At Limoncello we love bringing you an Italian take on familiar items. Be this Rio Mare Tuna instead of what you’d find in a supermarket; or Panettone instead of Christmas cake; or simply our relaxed and approachable style of hospitality in place of formality. So in that vein we bring you an Italian Buffalo Mozzarella Camembert!
Everyone is familiar with the iconic gooey cheese from Normandy. Some of us have family members who love the stuff so much it is their highlight of the Christmas feasts. But only provided it is so overripe that it resembles more of a toxic sludge than a cheese. While others of us firmly insist that said “cheese” be stored outside of the house so as to not stink up the place, thank you very much!
As such an icon of French cheeses, you might expect Camembert to have its roots in the medieval French kingdom. But it actually came into being around the Napoleonic Era when a cheesemaker in Normandy merged new industrial cheesemaking processes with the wisdom of a master cheesemaker from a little town called Brie. And the rest is history. Though Camembert was only truly elevated to national icon status during the First World War when French soldiers on the western front were issued Camembert as part of their standard rations.

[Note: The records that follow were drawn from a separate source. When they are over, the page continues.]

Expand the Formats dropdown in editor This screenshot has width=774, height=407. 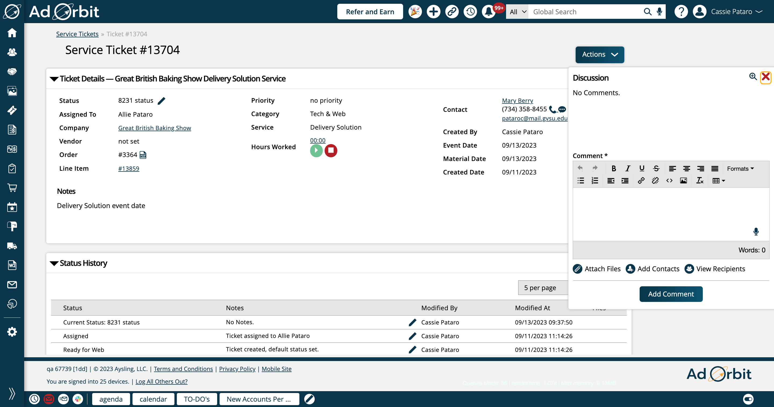click(740, 169)
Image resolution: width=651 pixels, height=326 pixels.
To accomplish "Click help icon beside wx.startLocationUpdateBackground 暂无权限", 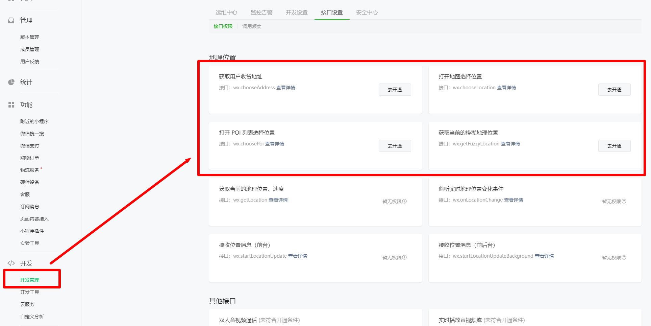I will pos(624,258).
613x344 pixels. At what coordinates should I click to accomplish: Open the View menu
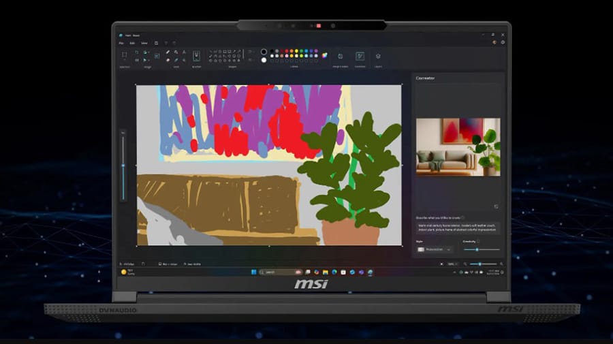pyautogui.click(x=144, y=43)
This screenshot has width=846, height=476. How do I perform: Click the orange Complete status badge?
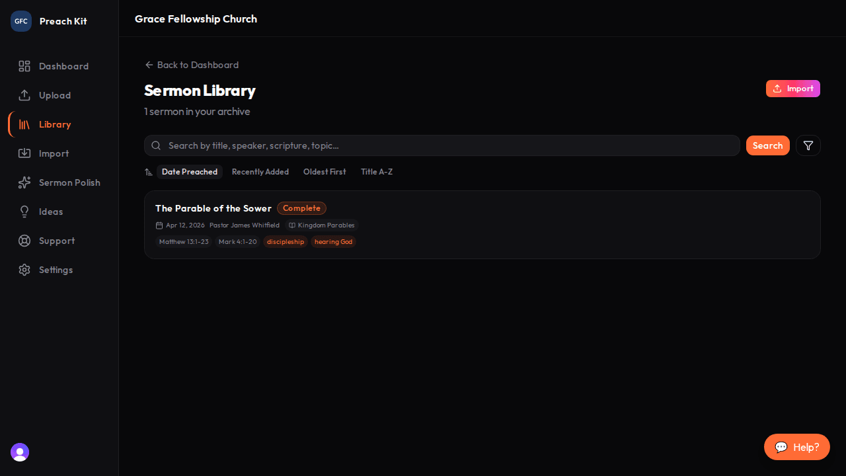coord(301,208)
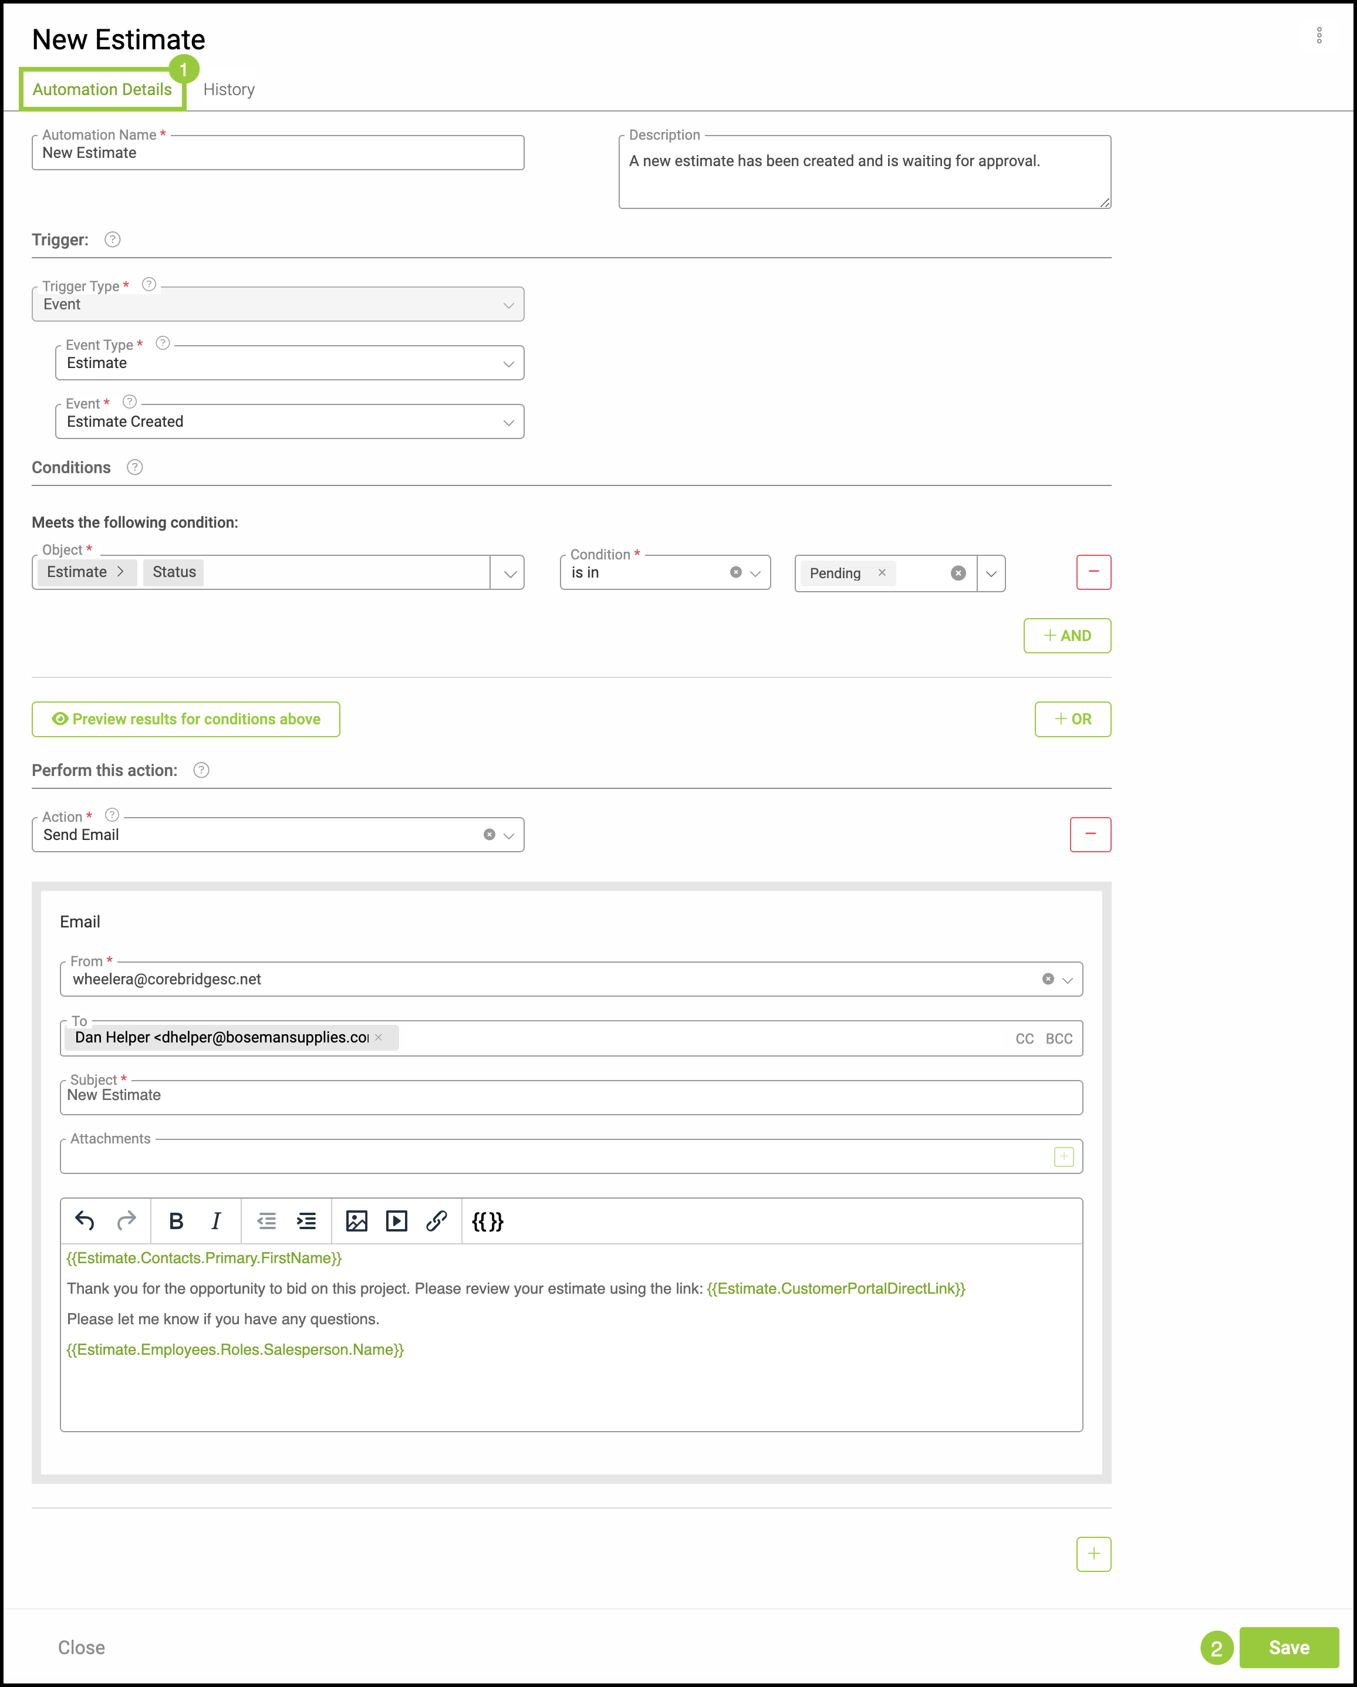
Task: Click the bold formatting icon
Action: (176, 1221)
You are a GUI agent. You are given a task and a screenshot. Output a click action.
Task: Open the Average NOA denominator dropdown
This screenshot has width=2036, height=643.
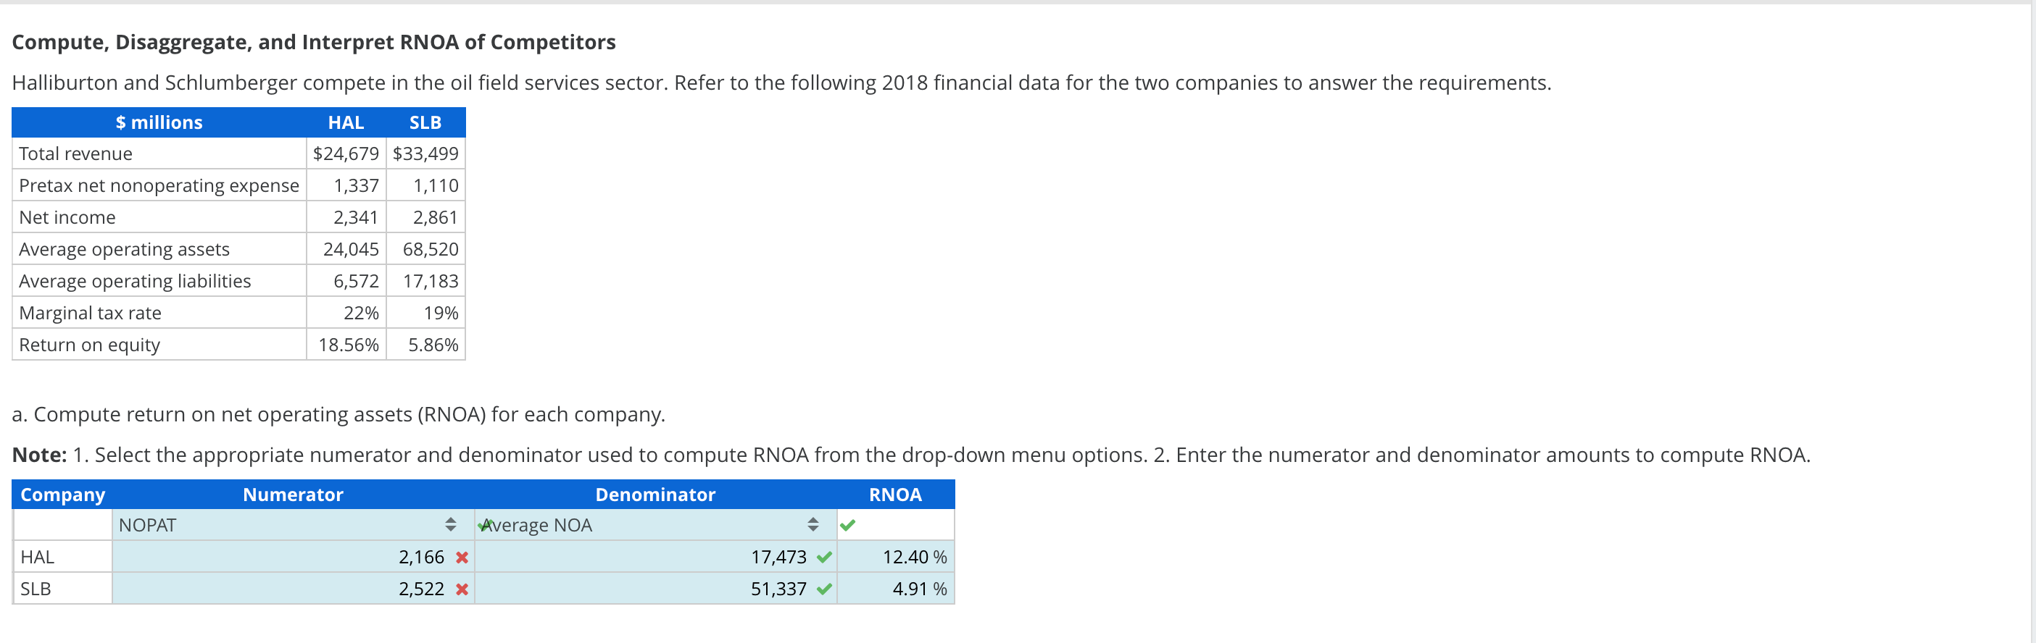pyautogui.click(x=648, y=524)
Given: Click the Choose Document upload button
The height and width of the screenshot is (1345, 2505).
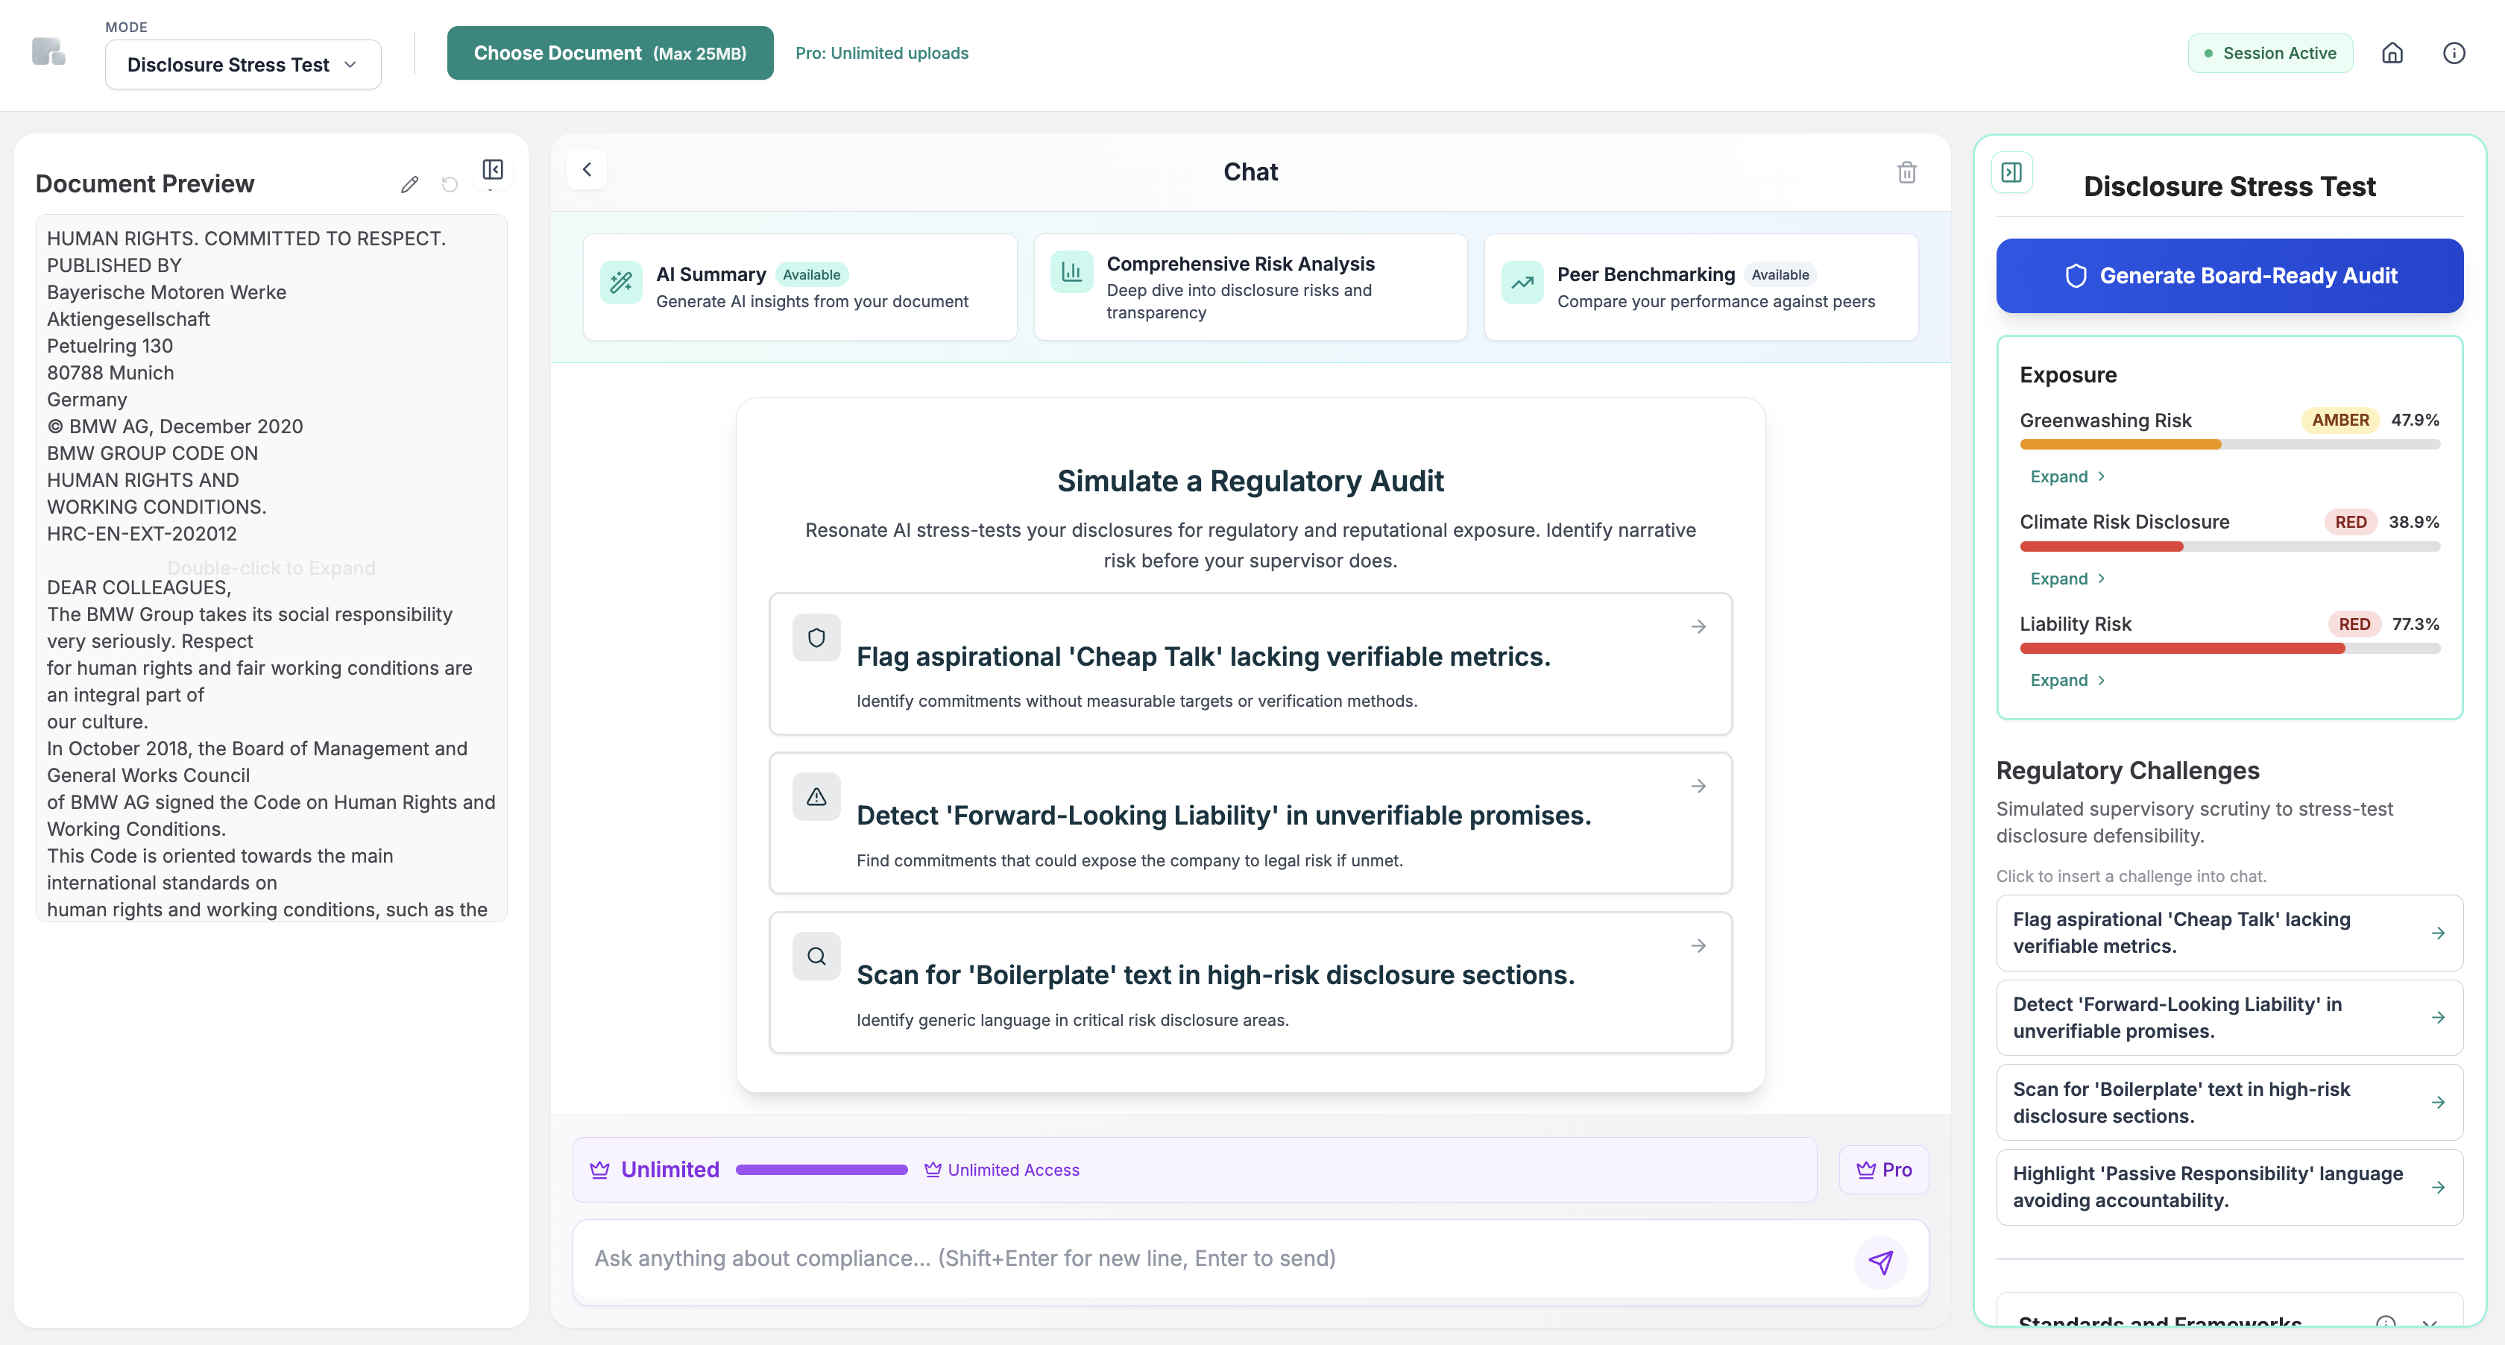Looking at the screenshot, I should [x=610, y=53].
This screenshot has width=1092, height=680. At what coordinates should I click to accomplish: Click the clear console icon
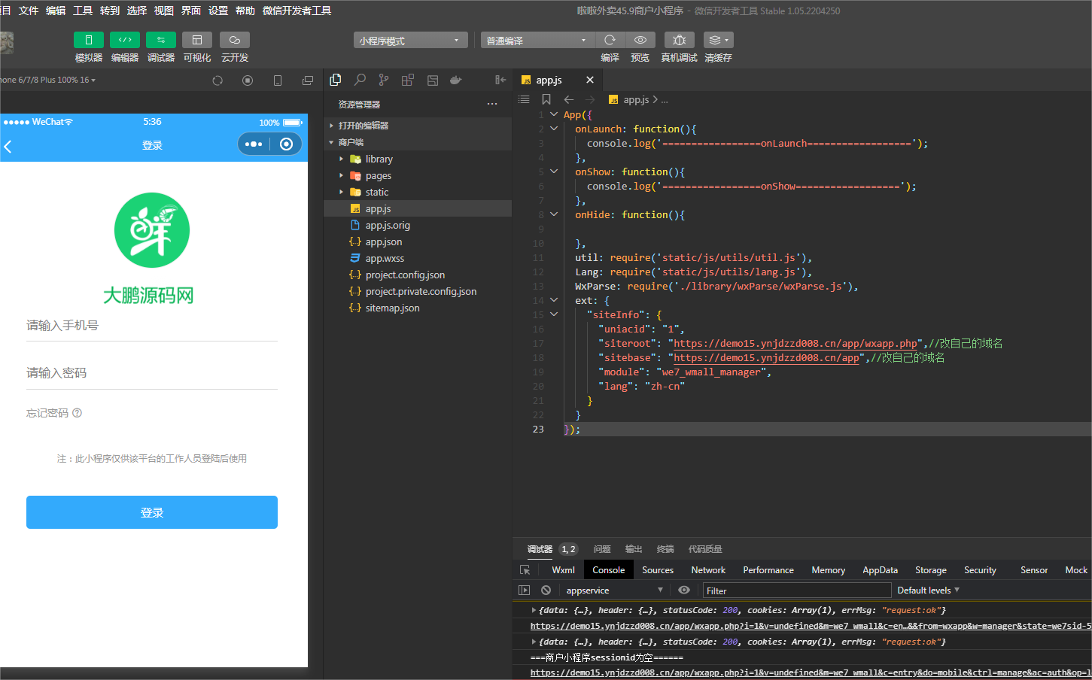[x=546, y=590]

But surely with such a history, Camembert should be a protected regional trademark (PDO), right? Well, yes and no. There is a PDO named Camembert de Normandie. However, this is explicitly made from unpasteurized cow’s milk. This both falls foul of certain country’s hygiene regulations, and leaves the name “Camembert” itself as fair game provided pasteurized milk is used.
Camembert di Bufala
Into this situation strutted a few cheesemakers from the Piedmont region in particular. Piedmont is more used to the production of Robiola style cheeses such as La Tur, but they figured that if they could divert a small portion of the Buffalo milk used in mozzarella production they could turn out a wicked Buffalo Mozzarella Camembert.
And they certainly did! The result was a cheese instantly recognizable as Camembert, yet also quite distinct. Buffalo milk Camembert is delicate and fruity with a fresh smell and slightly acidic aftertaste. And since Buffalo milk boasts double the fat content of cow’s milk, the result is a much creamier style of Camembert – a great winter warmer.
It is true that those family members who love the toxic sludge that is an overripe Camembert may turn their noses up at a Buffalo milk Camembert. But for the rest of us it is a far more approachable cheese, milder and creamier than the French version.
Naturally you can find Buffalo Mozzarella Camembert at Limoncello. And we have two top serving suggestions for you:
Most cheeses should be served at room temperature to bring out their full flavour. But at room temperature the soft centre of a Buffalo milk Camembert tends to turn the consistency of a fondue. So perhaps served just out of the fridge with some bread and fresh basil is the wiser course here.
Or alternatively you can embrace the gooey fondue idea and grill the Camembert with a drizzle of olive oil and perhaps a sliver or two of garlic and a sprig of rosemary. You can find this version on our restaurant menu, served with fresh Italian bread.